Ventricular Septal Defect (VSD) is an abnormal opening between the right and left ventricle, and is a common heart defect present at birth. This opening causes oxygen-rich blood to leak from the left to right ventricle and be pumped to the lungs instead of out to the body. This lowers the efficiency of the heart, causing it to work harder to increase blood flow to the rest of the body. A small VSD may cause no symptoms and close spontaneously. Larger VSDs can cause complications and may require surgery to prevent long-term complications.
During the first 8 weeks of fetal development, the heart begins to form as a hollow tube, then partitions within the tube to develop the septa (walls) dividing the right and left ventricles.

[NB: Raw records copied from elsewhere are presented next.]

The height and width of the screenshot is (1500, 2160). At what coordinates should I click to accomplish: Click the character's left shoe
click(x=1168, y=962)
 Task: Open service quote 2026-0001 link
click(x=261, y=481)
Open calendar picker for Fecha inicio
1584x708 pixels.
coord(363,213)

VSDs occur when the partitioning process is incomplete, leaving an opening in the ventricular septum. The opening occurs allows blood to leak from the left ventricle into the right ventricle, passing through the pulmonary circulation and re-entering the left ventricle. This reflux of blood causes elevated right ventricular pressure and volume, resulting in pulmonary hypertension, and volume overload of the left ventricle.
A holosystolic murmur best heard over the lower left sternal border, radiating to the right sternal border. Small defects produce harsh and loud murmurs, while large defects produce softer, less intense murmurs.
If the VSD is small, ECG is typically normal. If the VSD is large, ECG may show left ventricular hypertrophy.